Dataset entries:
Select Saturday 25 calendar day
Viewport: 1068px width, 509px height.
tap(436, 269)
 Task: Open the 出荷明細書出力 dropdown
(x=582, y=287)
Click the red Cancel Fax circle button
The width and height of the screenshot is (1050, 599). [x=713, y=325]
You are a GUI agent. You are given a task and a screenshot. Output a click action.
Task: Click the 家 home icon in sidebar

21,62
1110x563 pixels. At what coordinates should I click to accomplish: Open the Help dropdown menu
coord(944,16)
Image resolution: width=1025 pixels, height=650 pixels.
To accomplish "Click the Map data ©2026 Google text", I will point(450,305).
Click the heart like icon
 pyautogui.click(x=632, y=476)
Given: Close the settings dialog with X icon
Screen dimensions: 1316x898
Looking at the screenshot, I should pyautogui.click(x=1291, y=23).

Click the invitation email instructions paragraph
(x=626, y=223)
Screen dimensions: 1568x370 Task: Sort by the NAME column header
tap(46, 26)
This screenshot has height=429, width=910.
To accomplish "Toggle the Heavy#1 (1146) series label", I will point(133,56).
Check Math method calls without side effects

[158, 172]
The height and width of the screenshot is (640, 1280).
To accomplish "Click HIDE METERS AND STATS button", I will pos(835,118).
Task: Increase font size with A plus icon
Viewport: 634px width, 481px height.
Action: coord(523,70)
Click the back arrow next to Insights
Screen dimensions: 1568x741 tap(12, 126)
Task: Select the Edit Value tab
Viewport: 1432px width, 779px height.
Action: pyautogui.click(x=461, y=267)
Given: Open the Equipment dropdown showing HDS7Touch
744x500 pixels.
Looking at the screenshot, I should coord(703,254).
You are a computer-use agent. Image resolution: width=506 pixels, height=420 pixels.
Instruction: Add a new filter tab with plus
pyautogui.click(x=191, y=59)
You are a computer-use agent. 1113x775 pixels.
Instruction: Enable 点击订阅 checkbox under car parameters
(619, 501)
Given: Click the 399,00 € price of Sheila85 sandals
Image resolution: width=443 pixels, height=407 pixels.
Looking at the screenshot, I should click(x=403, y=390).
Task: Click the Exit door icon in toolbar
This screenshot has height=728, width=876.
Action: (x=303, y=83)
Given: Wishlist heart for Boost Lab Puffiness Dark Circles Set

Task objective: Present every line of the items above as a numbered list, with the blank lines left out.

Written answer:
1. Select Saturday 25 calendar day
2. Viewport: 1068px width, 509px height.
3. tap(436, 269)
4.  Task: Open the 出荷明細書出力 dropdown
5. (x=582, y=287)
6. Click the red Cancel Fax circle button
7. The width and height of the screenshot is (1050, 599). [x=713, y=325]
8. You are a GUI agent. You are given a task and a screenshot. Output a click action.
9. Task: Click the 家 home icon in sidebar
10. 21,62
11. 1110x563 pixels. At what coordinates should I click to accomplish: Open the Help dropdown menu
12. coord(944,16)
13. Image resolution: width=1025 pixels, height=650 pixels.
14. To accomplish "Click the Map data ©2026 Google text", I will point(450,305).
15. Click the heart like icon
16.  pyautogui.click(x=632, y=476)
17. Given: Close the settings dialog with X icon
18. Screen dimensions: 1316x898
19. Looking at the screenshot, I should pyautogui.click(x=1291, y=23).
20. Click the invitation email instructions paragraph
21. (x=626, y=223)
22. Screen dimensions: 1568x370 Task: Sort by the NAME column header
23. tap(46, 26)
24. This screenshot has height=429, width=910.
25. To accomplish "Toggle the Heavy#1 (1146) series label", I will point(133,56).
26. Check Math method calls without side effects
27. [158, 172]
28. The height and width of the screenshot is (640, 1280).
29. To accomplish "Click HIDE METERS AND STATS button", I will pos(835,118).
30. Task: Increase font size with A plus icon
31. Viewport: 634px width, 481px height.
32. Action: coord(523,70)
33. Click the back arrow next to Insights
34. Screen dimensions: 1568x741 tap(12, 126)
35. Task: Select the Edit Value tab
36. Viewport: 1432px width, 779px height.
37. Action: pyautogui.click(x=461, y=267)
38. Given: Open the Equipment dropdown showing HDS7Touch
39. 744x500 pixels.
40. Looking at the screenshot, I should coord(703,254).
41. You are a computer-use agent. Image resolution: width=506 pixels, height=420 pixels.
42. Instruction: Add a new filter tab with plus
43. pyautogui.click(x=191, y=59)
44. You are a computer-use agent. 1113x775 pixels.
45. Instruction: Enable 点击订阅 checkbox under car parameters
46. (619, 501)
47. Given: Click the 399,00 € price of Sheila85 sandals
48. Image resolution: width=443 pixels, height=407 pixels.
49. Looking at the screenshot, I should click(x=403, y=390).
50. Task: Click the Exit door icon in toolbar
51. This screenshot has height=728, width=876.
52. Action: (x=303, y=83)
53. Given: Wishlist heart for Boost Lab Puffiness Dark Circles Set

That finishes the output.